4*. We think that S is true only because so thinking enables us to cope in life.

Now on the face of it (4*) strikes me as utterly implausible. Surely you can think of all sorts of statements you think are true quite independently of whether so thinking helps you to cope in life. Indeed, some of the things we think are true are positive impediments to our coping successfully with life! But let that pass. The more important thing is that if (4*) is true, then the only reason you believe (4*) is because it helps you to cope. In that case we might feel sorry for you, but we won’t be worried about the objectivity of truth as a result.

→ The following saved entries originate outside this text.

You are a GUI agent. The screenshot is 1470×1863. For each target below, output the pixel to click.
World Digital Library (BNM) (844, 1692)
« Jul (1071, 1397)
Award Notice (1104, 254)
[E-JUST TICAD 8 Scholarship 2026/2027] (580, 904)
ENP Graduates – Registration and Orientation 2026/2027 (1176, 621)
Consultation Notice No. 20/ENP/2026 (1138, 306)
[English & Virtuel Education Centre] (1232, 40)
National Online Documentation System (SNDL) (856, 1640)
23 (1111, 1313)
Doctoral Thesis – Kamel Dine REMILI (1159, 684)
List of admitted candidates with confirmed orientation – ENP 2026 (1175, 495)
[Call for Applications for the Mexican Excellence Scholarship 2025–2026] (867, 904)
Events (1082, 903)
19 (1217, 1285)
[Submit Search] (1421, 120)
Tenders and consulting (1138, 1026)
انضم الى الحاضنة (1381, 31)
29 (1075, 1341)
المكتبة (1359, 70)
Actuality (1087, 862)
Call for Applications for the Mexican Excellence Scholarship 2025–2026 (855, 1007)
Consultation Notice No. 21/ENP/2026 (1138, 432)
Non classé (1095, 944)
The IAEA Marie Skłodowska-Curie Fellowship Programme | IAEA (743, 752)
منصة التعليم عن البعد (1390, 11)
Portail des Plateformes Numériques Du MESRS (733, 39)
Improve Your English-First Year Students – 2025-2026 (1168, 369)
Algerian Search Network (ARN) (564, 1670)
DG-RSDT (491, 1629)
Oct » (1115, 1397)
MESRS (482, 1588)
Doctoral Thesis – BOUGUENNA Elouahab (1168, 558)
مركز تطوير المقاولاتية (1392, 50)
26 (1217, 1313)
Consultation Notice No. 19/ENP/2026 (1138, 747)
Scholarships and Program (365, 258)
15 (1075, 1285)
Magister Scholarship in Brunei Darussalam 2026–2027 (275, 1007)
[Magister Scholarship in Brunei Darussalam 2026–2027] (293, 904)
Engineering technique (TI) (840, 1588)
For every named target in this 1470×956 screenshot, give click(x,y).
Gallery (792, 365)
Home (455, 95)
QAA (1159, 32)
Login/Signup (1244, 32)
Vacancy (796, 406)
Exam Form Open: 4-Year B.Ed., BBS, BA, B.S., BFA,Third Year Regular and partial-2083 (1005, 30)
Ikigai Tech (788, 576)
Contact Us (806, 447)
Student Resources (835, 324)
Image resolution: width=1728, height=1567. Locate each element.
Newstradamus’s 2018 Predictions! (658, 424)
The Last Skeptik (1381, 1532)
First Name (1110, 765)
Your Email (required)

As for (5), that is a coherent and important assertion. I agree with you that if God does not exist, then (5) is true. But if He does, then (5) is false. So what evidence do you have to support your view? It’s going to be pretty tough for you to give any evidence for your view if you deny that truth is objective and can be objectively known!

The bottom line, Steven, is that it is a substantive claim to say that life is absurd, and these acquaintances of yours who have led you to embrace such a belief have deceived you through sophomoric arguments and self-refuting assertions. I urge you to shake off the stupor caused by such sophisms and come to think clearly about such matters!